You’ll find many options for brush cleaner at your favorite beauty supply store or drug store, and there are lots of DIY tips for making your own at home, so it can be a challenging to figure out which cleaner is best for you. Fancy brush cleaners can cost a pretty penny, while certain DIY recipes, if used repeatedly, can be harsh on your bristles, stripping their essential moisture and leading to breakage.
For a quick and gentle clean that leads to super-soft brushes, baby shampoo is an affordable and great smelling option. And for really caked-on makeup, a little bit of olive oil works wonders—especially on smaller brushes you use with waterproof products, like your Angled Liner Brush. Simply dip the brush in a bit of oil and rub it against a sponge or a paper towel, and watch the gunk come right off. As a general rule, anything you use to clean your face can be used to dissolve and clean makeup off your brushes.
But some of these options do not fully disinfect, so we’re sharing one of our favorite DIY recipes that combines the antibacterial benefits of soap with the moisturizing effects of oil into the perfect shampoo recipe for soft, squeaky clean makeup brushes.
DIY Makeup Brush Cleaner:
2 parts dish soap
1 part olive oil
How to clean your brushes:
Combine the dish soap and olive oil in a small container, and then, one by one or in small groups, gently swirl your brushes in a circular motion in the mixture. You’ll see the makeup start to come off into the mixture.

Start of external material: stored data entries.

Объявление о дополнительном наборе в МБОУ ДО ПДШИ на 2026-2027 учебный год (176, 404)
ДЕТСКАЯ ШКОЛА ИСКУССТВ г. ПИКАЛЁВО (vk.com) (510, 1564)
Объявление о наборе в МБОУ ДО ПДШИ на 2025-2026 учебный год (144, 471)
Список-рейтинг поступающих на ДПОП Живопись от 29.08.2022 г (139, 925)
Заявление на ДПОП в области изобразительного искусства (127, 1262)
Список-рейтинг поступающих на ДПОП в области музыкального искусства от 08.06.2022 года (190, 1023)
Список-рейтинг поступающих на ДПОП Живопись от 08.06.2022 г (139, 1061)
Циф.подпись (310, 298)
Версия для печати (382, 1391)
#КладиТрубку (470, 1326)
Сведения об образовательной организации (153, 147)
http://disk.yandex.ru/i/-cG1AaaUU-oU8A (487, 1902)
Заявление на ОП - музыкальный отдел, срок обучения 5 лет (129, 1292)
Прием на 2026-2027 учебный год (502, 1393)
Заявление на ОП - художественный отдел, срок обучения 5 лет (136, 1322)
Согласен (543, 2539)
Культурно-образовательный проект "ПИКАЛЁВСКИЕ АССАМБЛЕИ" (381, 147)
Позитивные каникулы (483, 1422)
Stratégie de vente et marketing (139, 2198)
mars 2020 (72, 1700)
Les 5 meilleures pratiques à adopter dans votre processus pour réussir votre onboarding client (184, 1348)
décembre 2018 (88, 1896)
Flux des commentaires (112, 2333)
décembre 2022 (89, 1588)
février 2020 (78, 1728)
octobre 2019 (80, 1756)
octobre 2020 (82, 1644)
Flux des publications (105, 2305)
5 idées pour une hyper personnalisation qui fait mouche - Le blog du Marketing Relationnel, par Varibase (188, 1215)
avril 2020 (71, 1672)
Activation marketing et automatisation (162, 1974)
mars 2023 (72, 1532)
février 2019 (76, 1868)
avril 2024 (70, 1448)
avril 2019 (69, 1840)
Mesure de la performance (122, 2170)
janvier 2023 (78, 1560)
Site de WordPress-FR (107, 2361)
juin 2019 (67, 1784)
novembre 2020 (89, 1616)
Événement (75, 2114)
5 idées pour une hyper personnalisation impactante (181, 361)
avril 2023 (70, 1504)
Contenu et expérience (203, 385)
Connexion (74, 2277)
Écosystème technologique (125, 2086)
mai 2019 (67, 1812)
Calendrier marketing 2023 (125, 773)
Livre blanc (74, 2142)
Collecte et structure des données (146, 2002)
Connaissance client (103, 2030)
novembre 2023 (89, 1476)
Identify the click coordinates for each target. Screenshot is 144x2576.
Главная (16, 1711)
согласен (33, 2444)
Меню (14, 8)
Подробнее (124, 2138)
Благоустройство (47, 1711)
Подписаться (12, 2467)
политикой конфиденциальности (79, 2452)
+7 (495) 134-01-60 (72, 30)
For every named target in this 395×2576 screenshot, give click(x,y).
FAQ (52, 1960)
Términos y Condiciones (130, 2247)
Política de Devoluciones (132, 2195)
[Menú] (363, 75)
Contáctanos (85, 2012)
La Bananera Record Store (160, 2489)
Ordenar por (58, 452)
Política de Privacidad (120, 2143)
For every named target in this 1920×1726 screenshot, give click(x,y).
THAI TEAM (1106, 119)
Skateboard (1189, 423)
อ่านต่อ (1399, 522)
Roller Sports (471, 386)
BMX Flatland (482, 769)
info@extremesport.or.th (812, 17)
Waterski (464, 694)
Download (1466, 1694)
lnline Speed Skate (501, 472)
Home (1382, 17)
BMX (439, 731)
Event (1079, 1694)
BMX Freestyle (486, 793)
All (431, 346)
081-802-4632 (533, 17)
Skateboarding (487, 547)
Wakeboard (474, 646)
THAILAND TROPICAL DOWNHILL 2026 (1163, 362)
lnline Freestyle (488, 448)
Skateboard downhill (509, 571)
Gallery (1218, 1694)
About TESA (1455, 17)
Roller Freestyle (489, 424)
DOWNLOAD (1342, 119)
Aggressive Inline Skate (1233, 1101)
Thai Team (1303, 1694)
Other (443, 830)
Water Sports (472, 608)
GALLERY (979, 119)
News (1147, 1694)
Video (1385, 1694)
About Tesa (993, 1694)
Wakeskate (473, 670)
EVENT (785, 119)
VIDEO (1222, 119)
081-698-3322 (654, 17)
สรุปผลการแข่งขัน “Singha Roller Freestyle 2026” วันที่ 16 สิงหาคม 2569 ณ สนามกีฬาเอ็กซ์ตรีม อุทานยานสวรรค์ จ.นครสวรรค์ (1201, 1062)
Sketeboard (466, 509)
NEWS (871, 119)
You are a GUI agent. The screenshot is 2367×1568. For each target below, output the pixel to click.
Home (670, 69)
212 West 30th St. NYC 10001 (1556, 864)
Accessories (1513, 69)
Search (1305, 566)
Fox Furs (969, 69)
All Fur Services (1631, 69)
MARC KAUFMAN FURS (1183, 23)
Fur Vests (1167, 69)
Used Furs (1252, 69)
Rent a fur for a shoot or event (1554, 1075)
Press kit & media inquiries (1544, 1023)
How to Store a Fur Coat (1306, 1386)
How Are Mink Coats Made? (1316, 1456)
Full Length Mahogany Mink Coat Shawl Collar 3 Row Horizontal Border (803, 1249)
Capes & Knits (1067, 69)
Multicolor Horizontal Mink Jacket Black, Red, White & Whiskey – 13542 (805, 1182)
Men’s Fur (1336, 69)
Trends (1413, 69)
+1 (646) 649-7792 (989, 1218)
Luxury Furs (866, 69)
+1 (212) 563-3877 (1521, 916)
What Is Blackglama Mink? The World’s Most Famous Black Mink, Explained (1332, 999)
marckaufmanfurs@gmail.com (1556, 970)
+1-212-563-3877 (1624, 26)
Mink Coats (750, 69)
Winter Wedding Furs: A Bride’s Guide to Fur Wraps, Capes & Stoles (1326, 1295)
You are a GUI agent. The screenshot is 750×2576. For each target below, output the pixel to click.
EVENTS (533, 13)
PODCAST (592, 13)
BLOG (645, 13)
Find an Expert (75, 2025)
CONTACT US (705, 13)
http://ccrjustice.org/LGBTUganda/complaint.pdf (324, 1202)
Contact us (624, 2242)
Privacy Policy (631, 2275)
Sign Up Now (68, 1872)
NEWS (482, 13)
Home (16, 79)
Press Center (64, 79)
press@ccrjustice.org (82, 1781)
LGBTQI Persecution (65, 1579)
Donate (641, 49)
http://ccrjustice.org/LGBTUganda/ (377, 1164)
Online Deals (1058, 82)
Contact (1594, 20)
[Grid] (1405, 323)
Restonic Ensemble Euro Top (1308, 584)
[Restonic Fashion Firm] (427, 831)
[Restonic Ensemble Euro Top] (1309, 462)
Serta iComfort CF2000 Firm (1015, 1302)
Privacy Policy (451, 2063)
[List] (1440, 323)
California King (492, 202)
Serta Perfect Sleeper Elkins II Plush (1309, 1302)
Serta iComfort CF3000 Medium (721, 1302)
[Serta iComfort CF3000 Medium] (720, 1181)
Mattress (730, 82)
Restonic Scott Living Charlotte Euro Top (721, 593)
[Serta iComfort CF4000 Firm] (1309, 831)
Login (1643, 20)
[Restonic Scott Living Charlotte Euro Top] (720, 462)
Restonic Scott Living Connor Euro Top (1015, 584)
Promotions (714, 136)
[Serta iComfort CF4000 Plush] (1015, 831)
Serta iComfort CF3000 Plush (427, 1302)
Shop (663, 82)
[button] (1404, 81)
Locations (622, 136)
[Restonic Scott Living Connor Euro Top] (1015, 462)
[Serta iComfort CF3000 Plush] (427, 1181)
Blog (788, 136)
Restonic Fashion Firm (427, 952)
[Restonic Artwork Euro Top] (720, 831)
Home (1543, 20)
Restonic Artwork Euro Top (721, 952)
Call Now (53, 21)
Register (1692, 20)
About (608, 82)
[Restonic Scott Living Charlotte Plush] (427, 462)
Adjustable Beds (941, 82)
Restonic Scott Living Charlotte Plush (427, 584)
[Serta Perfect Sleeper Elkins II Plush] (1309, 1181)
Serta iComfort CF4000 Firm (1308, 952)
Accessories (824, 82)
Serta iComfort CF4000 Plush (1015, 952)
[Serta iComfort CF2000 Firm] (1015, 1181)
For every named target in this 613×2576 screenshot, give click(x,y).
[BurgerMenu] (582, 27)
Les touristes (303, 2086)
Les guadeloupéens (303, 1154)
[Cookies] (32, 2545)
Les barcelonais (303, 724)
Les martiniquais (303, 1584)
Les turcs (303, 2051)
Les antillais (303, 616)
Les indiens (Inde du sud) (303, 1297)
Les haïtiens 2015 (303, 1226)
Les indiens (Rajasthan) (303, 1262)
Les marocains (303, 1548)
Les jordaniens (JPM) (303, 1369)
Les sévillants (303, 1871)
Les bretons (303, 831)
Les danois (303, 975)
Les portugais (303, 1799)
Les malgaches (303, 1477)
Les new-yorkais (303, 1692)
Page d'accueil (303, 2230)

From root to tip (with, not against, the direction of the bristles), wipe the brush against the edge of the container to remove any excess cleaner.
Then, rinse! Run the brush under cold or tepid tap water and swirl it in the palm of your hand, until the water runs completely clear. If needed, gently squeeze it to reshape and release any residue trapped in the bristles.
To dry, hang your brushes upside down or lay them flat on a towel, gently blotting any excess moisture as necessary. Reshape the bristles with your hand and allow to fully air dry before the next use. For bigger brushes, this can take several hours, which is why we like to clean our brushes before bed, so they’re nice and dry in the morning. Note: Do not dry your brushes with the bristles sticking up, as this can cause moisture to get trapped in the handle and damage the adhesive, causing your bristles to fall out over time.
Don’t forget the handles!
To prevent the spread of bacteria from your hands to your brush handles (and vice versa), make sure you also suds up the handles during disinfecting washes. In between washes, you can also disinfect the handles with a little bit of rubbing alcohol on a paper towel.
Bonus! A clever nail polish hack for handles:
We always love finding out new uses for nail polish, and this one is a great tip: Over time, the printing on your brush handles can start to wear off. To keep the text from fading, apply a clear top coat, like the Freedom Polymer Top Coat, over the name and number on the side of the brush. Your brush handles will look like new and stay easy to identify for much longer.